Recommendation 3 The SLHD consider as part of its ongoing electronic record systems changes, the creation of a flag or other alert identifying the due date for all Community Mental Health service clients’ periodic psychiatric reviews, which is identifiable both in the client’s individual records and in summary reports used for the purpose of staff caseload review and management.

Recommendation 4 The SLHD amend its Core Team Model of Care guideline to provide: a. the maximum care load for care coordinators is 30 clients; and b. the trigger for a clinician and manager to review a care coordinator’s care load is 25 clients.

Recommendation 5 The SLHD take steps to maintain within all CMHS Core Teams, for all hours of operation, rostering of at least two accredited persons (in addition to psychiatrist capacity) able to schedule clients under the NSW Mental Health Act 2007.

Recommendation 6 The SLHD review its Acute Care Service and Core Team policies and procedures to clearly define and communicate to staff in both teams in what circumstances, and how, transfer of care of Core Team clients in need of Acute Care Service care is to occur, and to simplify the process by which such transfer takes place.

Recommendation 7 The SLHD review MH_SLHD_PCP2024_006 Working in the Community-Community and Home Visiting to: a. more clearly communicate the requirements that:

i. community or home visits to clients may not be conducted by a single staff member:

  1. for the first visit to the client’s home or new home, including where the client is re-commencing with the service;

  2. where there is evidence of, or concerns about, a client’s mental health deteriorating, regardless of any existing approval for visits to be conducted by a single staff member;

  3. where there is a risk of violence, or the risk of violence is unknown; ii. all unplanned home or community visits which arise for consideration after the morning Community and Home Visit Huddle must be the subject of discussion with and approval by the Team Leader, or if the Team Leader is unavailable, an alternative senior clinician who is authorised to approve such visits.

iii. where after the morning Community and Home Visit Huddle or subsequent discussion and approval, but prior to the conduct of the visit, further information is received that may alter the assessment of risk about the conduct of the visit, the decision to undertake the home visit must be the subject of further discussion and approval by the Team Leader, or if the Team Leader is unavailable an alternative senior clinician who is authorised to approve such visits.
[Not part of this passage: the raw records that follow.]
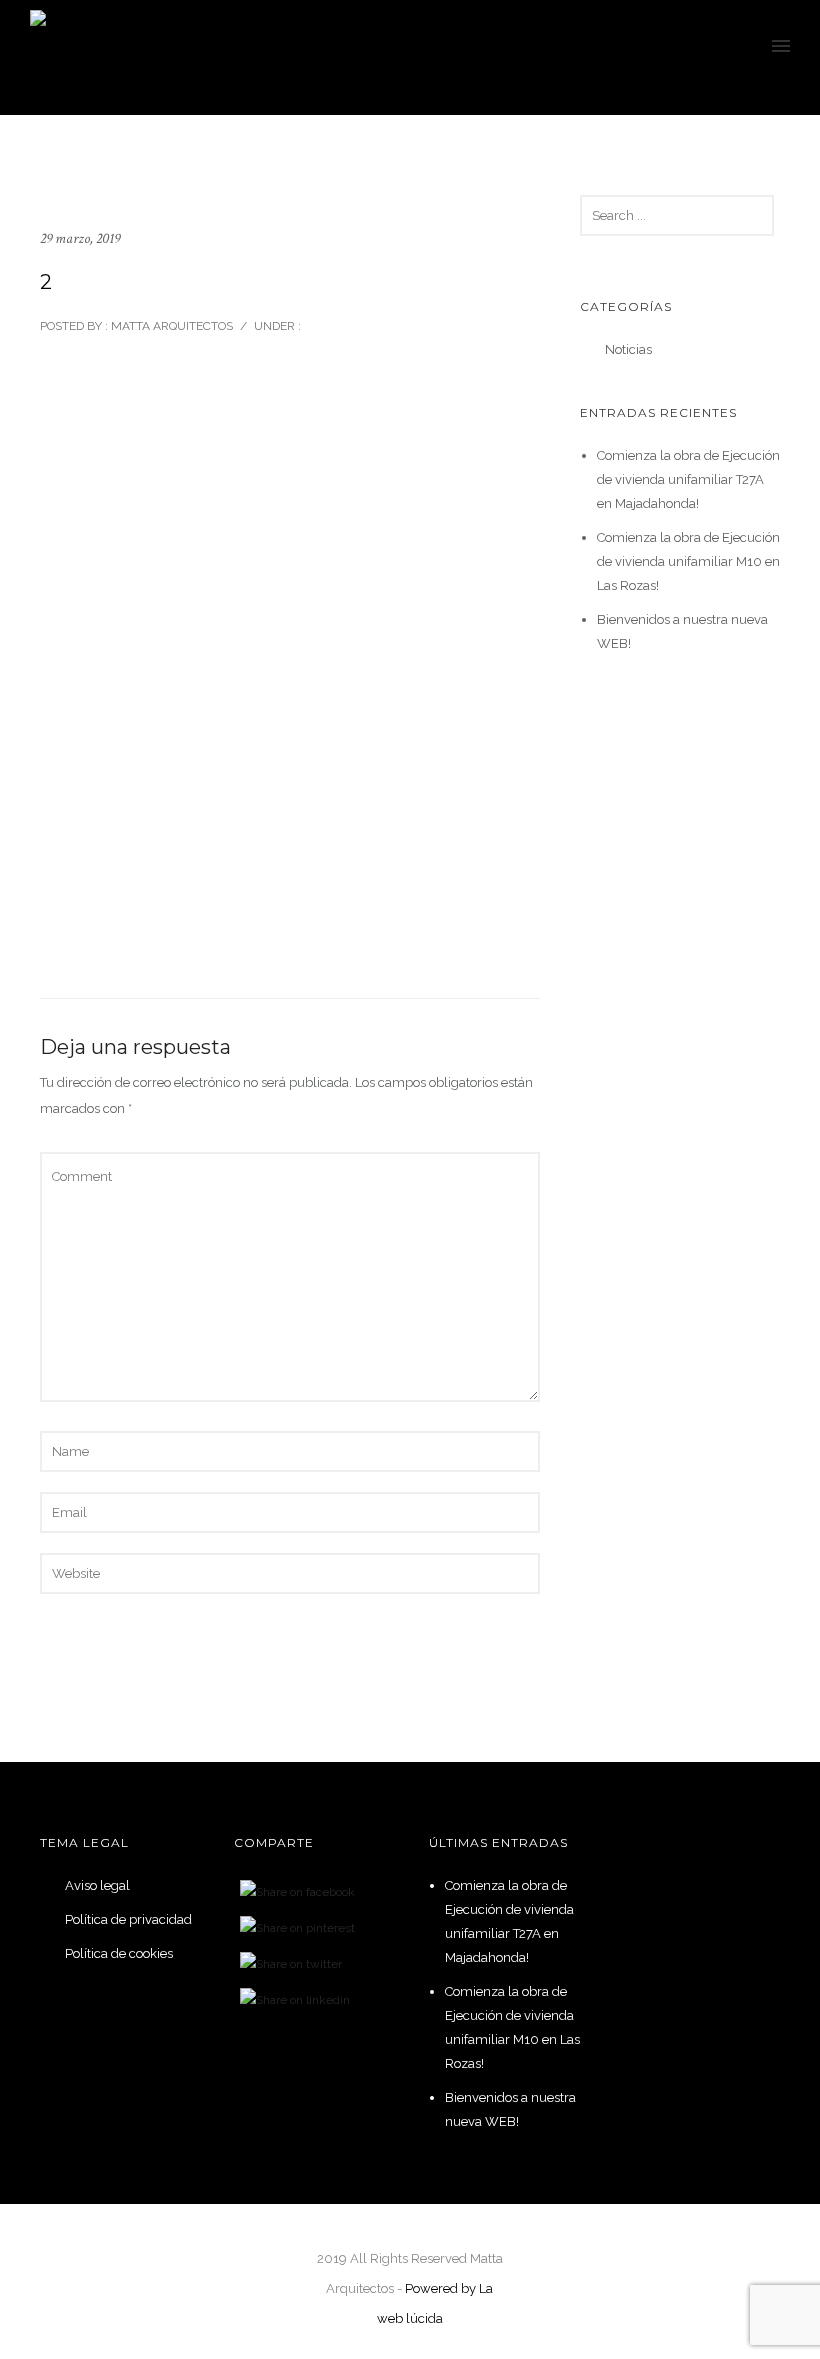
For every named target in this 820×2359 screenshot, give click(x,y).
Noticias (628, 349)
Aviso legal (97, 1885)
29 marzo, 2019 (80, 238)
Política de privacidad (128, 1919)
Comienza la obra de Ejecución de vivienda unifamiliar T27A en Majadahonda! (688, 479)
b. include cross-reference to the SLHD’s Mental Health Service Policy Directive MH_SLHD_PD2023_027 Consumers with Mental and/or Cognitive Acute Deterioration - A risk assessment and management approach and any other internal resources on client mental state deterioration; and c. ensure clarity and consistency in its use of the term “Huddle”.

Recommendation 8 The SLHD review the Community and Home Visit Huddle procedure to:

a. require the discussion of a dynamic assessment of the safety risk to staff involved in the conduct of a home or community visit that day (whether consideration of the visit occurs at a daily Huddle meeting or otherwise); b. require the recording of a decision with respect to whether or not, and how, a home or community visit will be undertaken that day (whether that decision is made during a daily Huddle meeting or otherwise); and c. include a re-statement of the policy position as to when home and community visits may not be undertaken.

Recommendation 9 The SLHD formally implement a requirement that all Community and Home Visit Huddles must be attended by the relevant Team Leader and a psychiatrist when they form part of the Core Team on any given day.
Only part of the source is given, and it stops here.